== Page text

There are few things people may consider “sexy” about the senior housing industry, or for that matter, any business dedicated to serving the country’s aging and most frail population. But cue the Justin Timberlake: When it comes to attracting new expertise to work in this sector, enhancing the appeal of senior living is critical to both the growth of the industry and insuring against the looming staffing crisis currently facing the U.S., according to a group of industry chief executives.
It’s no secret that the U.S. population is aging at a rapid rate. With thousands of Baby Boomers turning age 65 every day for the next decade or so, as more members of this generation require the need for senior living, providers will be forced to staff-up to meet this growing demand.
Senior housing can address this impending need by looking outside the industry itself for staffing, several CEOs and executive leaders said last week during the 2016 Senior Housing News Summit in Washington, D.C.
“We are not that sexy of an industry,” said Lynne Katzmann, founder and president of Bloomfield, N.J.-based Juniper Communities, which operates 18 senior living communities in four states. “We have to talk about senior housing differently and we need to start publicly talking to people that this is, if not sexy, a great place to be.”

====

Exercise set:
[1] Do these statements agree with the senior housing article? Answer yes or no for each, quoting the deciding words of the article.
(a) Juniper Communities operates 18 senior living communities in four states.
(b) The executives spoke at a summit held in New York.
(c) Lynne Katzmann described senior housing as a very sexy industry.
[2] In the senior housing article, substitute "retirees" for "Baby Boomers" and write out the passage starting with "It’s no secret" and going on through "this growing demand.".
[3] Answer these questions from the senior housing article:
(a) Where is Juniper Communities based?
(b) How many Baby Boomers turn 65 every day, according to the article?
(c) At what event did the CEOs and executive leaders speak?

== Information supplied

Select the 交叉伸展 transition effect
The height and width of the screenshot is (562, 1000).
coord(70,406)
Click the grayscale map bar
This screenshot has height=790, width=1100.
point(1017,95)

====

Responses per task:
[1]
(a) Yes: "which operates 18 senior living communities in four states"
(b) No: "during the 2016 Senior Housing News Summit in Washington, D.C."
(c) No: "We are not that sexy of an industry,"

[2]
It’s no secret that the U.S. population is aging at a rapid rate. With thousands of retirees turning age 65 every day for the next decade or so, as more members of this generation require the need for senior living, providers will be forced to staff-up to meet this growing demand.

[3]
(a) Bloomfield, N.J.
(b) Thousands, for the next decade or so.
(c) The 2016 Senior Housing News Summit in Washington, D.C.